▸ Aim
Please rewrite the entries below, changing every "computer-use agent" to "screen assistant" and keeping everything else the same.

# START OF The input

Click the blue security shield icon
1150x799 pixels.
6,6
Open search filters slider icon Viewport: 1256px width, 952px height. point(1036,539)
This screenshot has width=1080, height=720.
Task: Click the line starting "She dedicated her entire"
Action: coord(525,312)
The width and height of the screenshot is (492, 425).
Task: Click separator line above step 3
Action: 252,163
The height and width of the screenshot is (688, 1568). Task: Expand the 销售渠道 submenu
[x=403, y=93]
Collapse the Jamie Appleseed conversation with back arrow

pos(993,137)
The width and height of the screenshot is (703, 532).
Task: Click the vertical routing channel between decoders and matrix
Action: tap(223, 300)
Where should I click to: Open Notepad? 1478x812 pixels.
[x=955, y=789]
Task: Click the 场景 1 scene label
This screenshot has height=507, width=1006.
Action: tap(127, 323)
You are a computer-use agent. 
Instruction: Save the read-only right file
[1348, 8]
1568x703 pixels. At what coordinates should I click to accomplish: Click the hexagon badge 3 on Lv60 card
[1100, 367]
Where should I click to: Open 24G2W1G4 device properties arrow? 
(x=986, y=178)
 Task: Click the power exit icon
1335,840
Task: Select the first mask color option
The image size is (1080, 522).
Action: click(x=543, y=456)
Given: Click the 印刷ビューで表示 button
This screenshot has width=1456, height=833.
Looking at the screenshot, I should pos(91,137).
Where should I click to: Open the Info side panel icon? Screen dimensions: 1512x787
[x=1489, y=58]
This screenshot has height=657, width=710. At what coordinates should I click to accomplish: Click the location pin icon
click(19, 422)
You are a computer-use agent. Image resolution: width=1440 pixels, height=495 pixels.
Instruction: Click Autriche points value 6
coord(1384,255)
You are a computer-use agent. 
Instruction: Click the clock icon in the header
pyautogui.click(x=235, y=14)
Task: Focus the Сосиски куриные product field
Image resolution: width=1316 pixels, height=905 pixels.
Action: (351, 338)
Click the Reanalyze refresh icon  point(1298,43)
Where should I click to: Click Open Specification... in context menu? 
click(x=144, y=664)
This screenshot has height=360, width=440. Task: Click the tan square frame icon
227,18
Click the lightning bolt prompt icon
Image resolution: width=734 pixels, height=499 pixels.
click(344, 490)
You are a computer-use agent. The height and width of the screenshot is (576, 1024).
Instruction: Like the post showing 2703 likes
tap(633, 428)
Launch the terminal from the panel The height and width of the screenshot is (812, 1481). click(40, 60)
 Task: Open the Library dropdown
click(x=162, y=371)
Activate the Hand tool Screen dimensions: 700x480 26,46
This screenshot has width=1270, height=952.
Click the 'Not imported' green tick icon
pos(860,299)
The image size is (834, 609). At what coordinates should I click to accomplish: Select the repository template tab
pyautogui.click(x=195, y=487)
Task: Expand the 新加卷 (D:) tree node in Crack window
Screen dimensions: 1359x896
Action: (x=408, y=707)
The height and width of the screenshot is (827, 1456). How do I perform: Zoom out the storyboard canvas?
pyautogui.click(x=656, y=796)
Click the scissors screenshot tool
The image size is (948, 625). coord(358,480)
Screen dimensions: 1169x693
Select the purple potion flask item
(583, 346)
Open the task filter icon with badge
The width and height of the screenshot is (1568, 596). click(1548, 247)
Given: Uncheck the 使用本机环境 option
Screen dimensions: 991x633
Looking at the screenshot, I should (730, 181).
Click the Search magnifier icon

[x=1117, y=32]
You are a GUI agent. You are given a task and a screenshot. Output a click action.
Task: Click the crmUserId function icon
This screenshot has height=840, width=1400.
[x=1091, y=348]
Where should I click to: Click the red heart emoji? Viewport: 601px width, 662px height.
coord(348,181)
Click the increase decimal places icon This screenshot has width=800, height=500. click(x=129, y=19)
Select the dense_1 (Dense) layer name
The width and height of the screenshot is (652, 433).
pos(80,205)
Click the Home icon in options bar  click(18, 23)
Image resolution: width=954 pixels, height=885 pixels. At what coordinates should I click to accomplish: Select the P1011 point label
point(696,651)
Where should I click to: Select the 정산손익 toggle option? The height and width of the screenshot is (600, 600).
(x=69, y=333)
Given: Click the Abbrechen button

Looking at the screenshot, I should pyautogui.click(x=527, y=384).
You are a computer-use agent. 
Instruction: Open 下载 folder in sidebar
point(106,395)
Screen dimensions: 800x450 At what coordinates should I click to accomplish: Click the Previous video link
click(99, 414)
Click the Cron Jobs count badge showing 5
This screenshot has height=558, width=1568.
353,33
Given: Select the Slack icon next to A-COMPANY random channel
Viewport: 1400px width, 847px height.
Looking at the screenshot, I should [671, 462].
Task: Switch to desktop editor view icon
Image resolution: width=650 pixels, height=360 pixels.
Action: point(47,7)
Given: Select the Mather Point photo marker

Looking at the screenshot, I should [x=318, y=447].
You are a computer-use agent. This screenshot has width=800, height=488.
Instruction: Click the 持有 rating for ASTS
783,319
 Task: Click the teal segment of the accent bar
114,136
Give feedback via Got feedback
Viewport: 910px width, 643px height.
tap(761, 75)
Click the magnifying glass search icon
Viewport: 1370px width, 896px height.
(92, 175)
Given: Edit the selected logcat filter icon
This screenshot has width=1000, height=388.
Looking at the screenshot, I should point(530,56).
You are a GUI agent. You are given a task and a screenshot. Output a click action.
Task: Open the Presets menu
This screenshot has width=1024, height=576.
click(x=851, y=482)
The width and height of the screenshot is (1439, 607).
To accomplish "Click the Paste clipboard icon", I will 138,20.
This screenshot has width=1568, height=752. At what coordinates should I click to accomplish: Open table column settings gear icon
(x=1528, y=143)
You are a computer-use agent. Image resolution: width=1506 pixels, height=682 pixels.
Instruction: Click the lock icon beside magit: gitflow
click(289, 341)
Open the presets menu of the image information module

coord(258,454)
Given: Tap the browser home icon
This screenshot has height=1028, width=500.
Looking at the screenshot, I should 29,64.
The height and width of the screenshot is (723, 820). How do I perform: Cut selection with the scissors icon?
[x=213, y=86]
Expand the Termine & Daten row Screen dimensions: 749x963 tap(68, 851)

# END OF The input

▸ Task answer
Click the blue security shield icon
1150x799 pixels.
6,6
Open search filters slider icon Viewport: 1256px width, 952px height. point(1036,539)
This screenshot has width=1080, height=720.
Task: Click the line starting "She dedicated her entire"
Action: coord(525,312)
The width and height of the screenshot is (492, 425).
Task: Click separator line above step 3
Action: 252,163
The height and width of the screenshot is (688, 1568). Task: Expand the 销售渠道 submenu
[x=403, y=93]
Collapse the Jamie Appleseed conversation with back arrow

pos(993,137)
The width and height of the screenshot is (703, 532).
Task: Click the vertical routing channel between decoders and matrix
Action: tap(223, 300)
Where should I click to: Open Notepad? 1478x812 pixels.
[x=955, y=789]
Task: Click the 场景 1 scene label
This screenshot has height=507, width=1006.
Action: tap(127, 323)
You are a screen assistant. 
Instruction: Save the read-only right file
[1348, 8]
1568x703 pixels. At what coordinates should I click to accomplish: Click the hexagon badge 3 on Lv60 card
[1100, 367]
Where should I click to: Open 24G2W1G4 device properties arrow? 
(x=986, y=178)
 Task: Click the power exit icon
1335,840
Task: Select the first mask color option
The image size is (1080, 522).
Action: click(x=543, y=456)
Given: Click the 印刷ビューで表示 button
This screenshot has width=1456, height=833.
Looking at the screenshot, I should pos(91,137).
Where should I click to: Open the Info side panel icon? Screen dimensions: 1512x787
[x=1489, y=58]
This screenshot has height=657, width=710. At what coordinates should I click to accomplish: Click the location pin icon
click(19, 422)
You are a screen assistant. Image resolution: width=1440 pixels, height=495 pixels.
Instruction: Click Autriche points value 6
coord(1384,255)
You are a screen assistant. 
Instruction: Click the clock icon in the header
pyautogui.click(x=235, y=14)
Task: Focus the Сосиски куриные product field
Image resolution: width=1316 pixels, height=905 pixels.
Action: (351, 338)
Click the Reanalyze refresh icon  point(1298,43)
Where should I click to: Click Open Specification... in context menu? 
click(x=144, y=664)
This screenshot has height=360, width=440. Task: Click the tan square frame icon
227,18
Click the lightning bolt prompt icon
Image resolution: width=734 pixels, height=499 pixels.
click(344, 490)
You are a screen assistant. The height and width of the screenshot is (576, 1024).
Instruction: Like the post showing 2703 likes
tap(633, 428)
Launch the terminal from the panel The height and width of the screenshot is (812, 1481). click(40, 60)
 Task: Open the Library dropdown
click(x=162, y=371)
Activate the Hand tool Screen dimensions: 700x480 26,46
This screenshot has width=1270, height=952.
Click the 'Not imported' green tick icon
pos(860,299)
The image size is (834, 609). At what coordinates should I click to accomplish: Select the repository template tab
pyautogui.click(x=195, y=487)
Task: Expand the 新加卷 (D:) tree node in Crack window
Screen dimensions: 1359x896
Action: (x=408, y=707)
The height and width of the screenshot is (827, 1456). How do I perform: Zoom out the storyboard canvas?
pyautogui.click(x=656, y=796)
Click the scissors screenshot tool
The image size is (948, 625). coord(358,480)
Screen dimensions: 1169x693
Select the purple potion flask item
(583, 346)
Open the task filter icon with badge
The width and height of the screenshot is (1568, 596). click(1548, 247)
Given: Uncheck the 使用本机环境 option
Screen dimensions: 991x633
Looking at the screenshot, I should (730, 181).
Click the Search magnifier icon

[x=1117, y=32]
You are a GUI agent. You are given a task and a screenshot. Output a click action.
Task: Click the crmUserId function icon
This screenshot has height=840, width=1400.
[x=1091, y=348]
Where should I click to: Click the red heart emoji? Viewport: 601px width, 662px height.
coord(348,181)
Click the increase decimal places icon This screenshot has width=800, height=500. click(x=129, y=19)
Select the dense_1 (Dense) layer name
The width and height of the screenshot is (652, 433).
pos(80,205)
Click the Home icon in options bar  click(18, 23)
Image resolution: width=954 pixels, height=885 pixels. At what coordinates should I click to accomplish: Select the P1011 point label
point(696,651)
Where should I click to: Select the 정산손익 toggle option? The height and width of the screenshot is (600, 600).
(x=69, y=333)
Given: Click the Abbrechen button

Looking at the screenshot, I should pyautogui.click(x=527, y=384).
You are a screen assistant. 
Instruction: Open 下载 folder in sidebar
point(106,395)
Screen dimensions: 800x450 At what coordinates should I click to accomplish: Click the Previous video link
click(99, 414)
Click the Cron Jobs count badge showing 5
This screenshot has height=558, width=1568.
353,33
Given: Select the Slack icon next to A-COMPANY random channel
Viewport: 1400px width, 847px height.
Looking at the screenshot, I should [671, 462].
Task: Switch to desktop editor view icon
Image resolution: width=650 pixels, height=360 pixels.
Action: point(47,7)
Given: Select the Mather Point photo marker

Looking at the screenshot, I should [x=318, y=447].
You are a screen assistant. This screenshot has width=800, height=488.
Instruction: Click the 持有 rating for ASTS
783,319
 Task: Click the teal segment of the accent bar
114,136
Give feedback via Got feedback
Viewport: 910px width, 643px height.
tap(761, 75)
Click the magnifying glass search icon
Viewport: 1370px width, 896px height.
(92, 175)
Given: Edit the selected logcat filter icon
This screenshot has width=1000, height=388.
Looking at the screenshot, I should point(530,56).
You are a GUI agent. You are given a task and a screenshot. Output a click action.
Task: Open the Presets menu
This screenshot has width=1024, height=576.
click(x=851, y=482)
The width and height of the screenshot is (1439, 607).
To accomplish "Click the Paste clipboard icon", I will 138,20.
This screenshot has width=1568, height=752. At what coordinates should I click to accomplish: Open table column settings gear icon
(x=1528, y=143)
You are a screen assistant. Image resolution: width=1506 pixels, height=682 pixels.
Instruction: Click the lock icon beside magit: gitflow
click(289, 341)
Open the presets menu of the image information module

coord(258,454)
Given: Tap the browser home icon
This screenshot has height=1028, width=500.
Looking at the screenshot, I should 29,64.
The height and width of the screenshot is (723, 820). How do I perform: Cut selection with the scissors icon?
[x=213, y=86]
Expand the Termine & Daten row Screen dimensions: 749x963 tap(68, 851)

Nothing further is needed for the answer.